Stored entries:

===

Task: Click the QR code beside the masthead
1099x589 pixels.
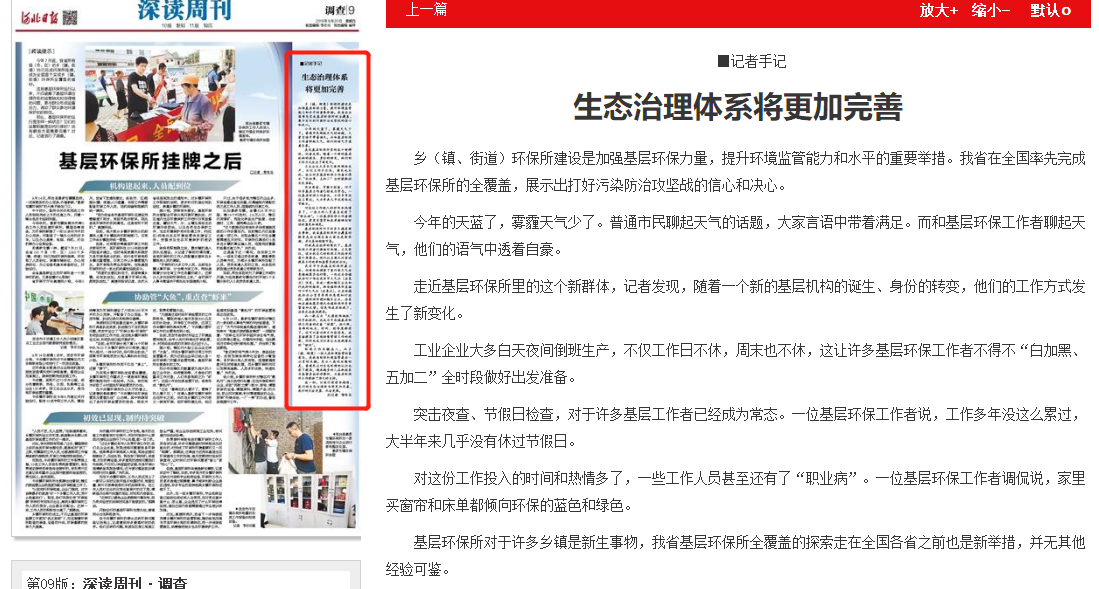Action: tap(70, 17)
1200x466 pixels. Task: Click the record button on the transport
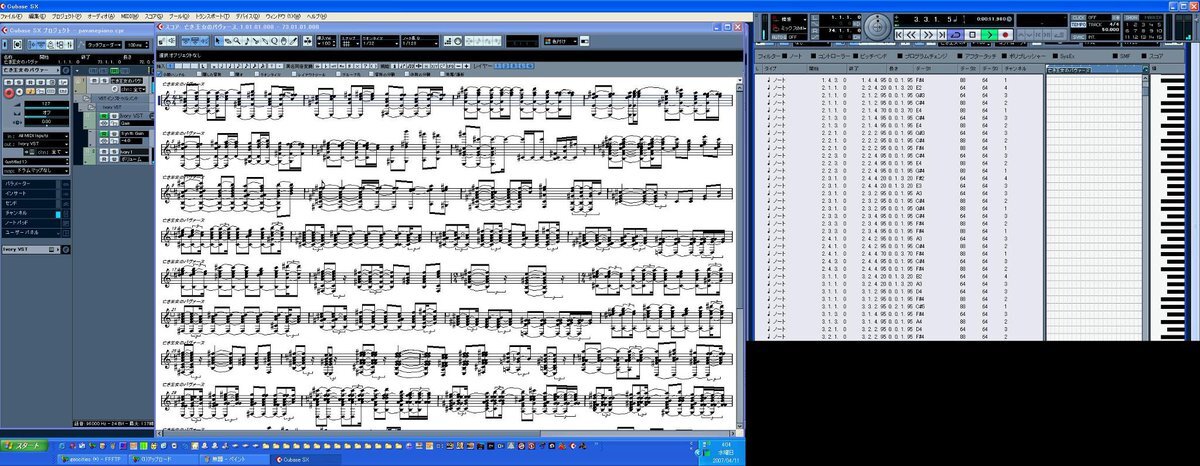tap(1005, 34)
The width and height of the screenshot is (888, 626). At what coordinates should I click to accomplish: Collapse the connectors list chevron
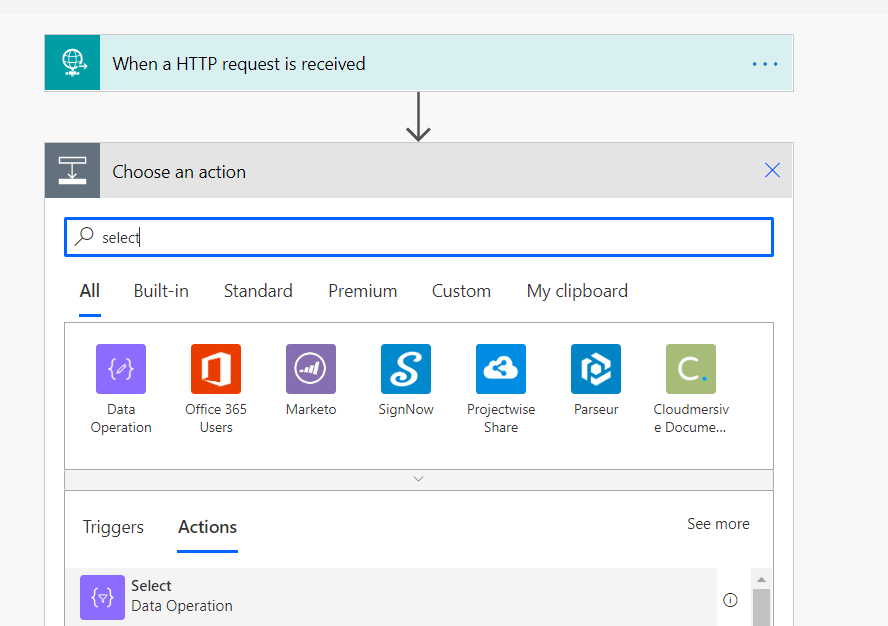click(x=419, y=479)
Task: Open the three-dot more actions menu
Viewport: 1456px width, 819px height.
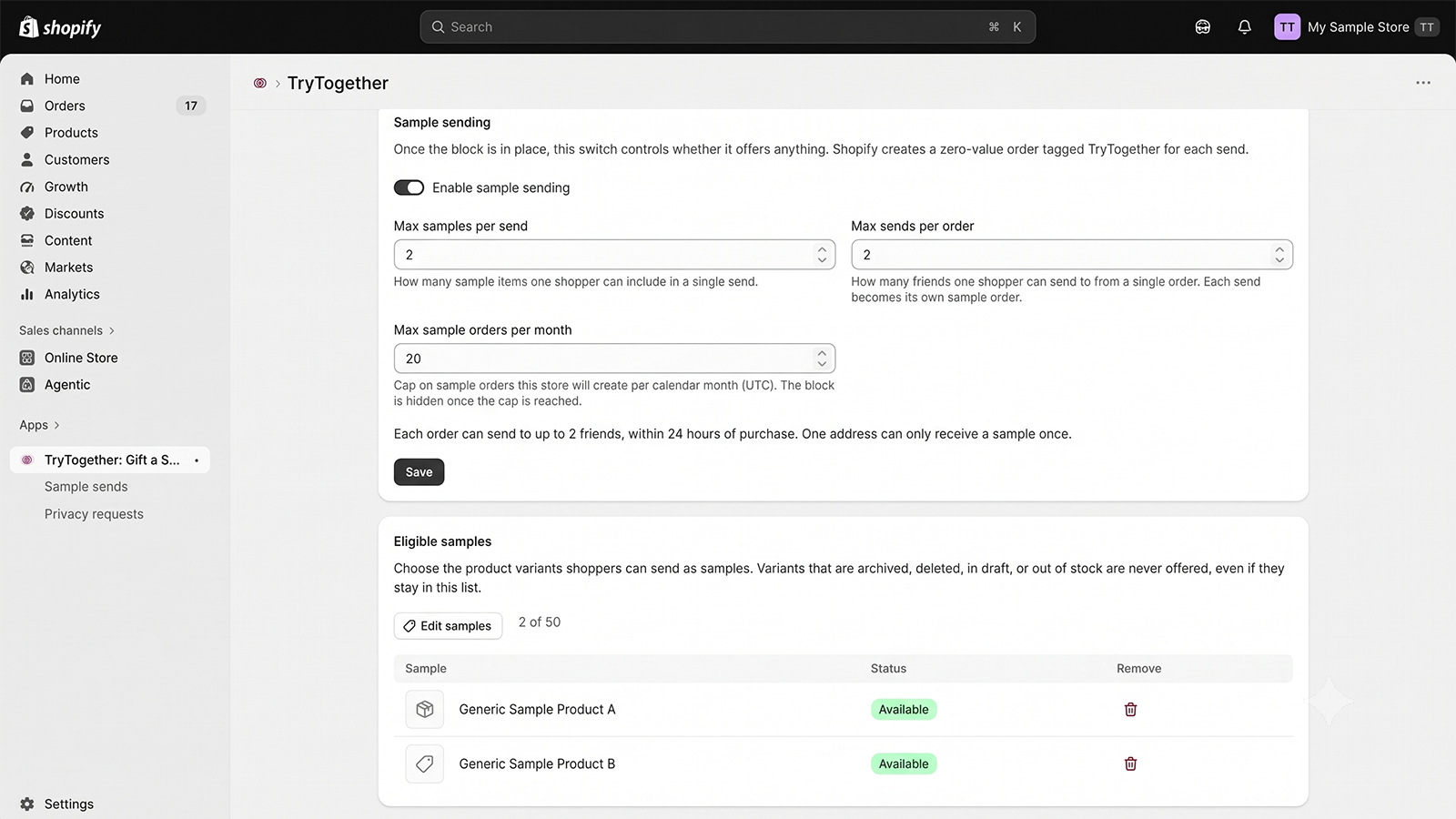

===

**Required action**
The records above should be output exactly, but without any of their pictures.

**Written response**
Task: Click the QR code beside the masthead
1099x589 pixels.
Action: tap(70, 17)
1200x466 pixels. Task: Click the record button on the transport
tap(1005, 34)
The width and height of the screenshot is (888, 626). At what coordinates should I click to accomplish: Collapse the connectors list chevron
click(x=419, y=479)
Task: Open the three-dot more actions menu
Viewport: 1456px width, 819px height.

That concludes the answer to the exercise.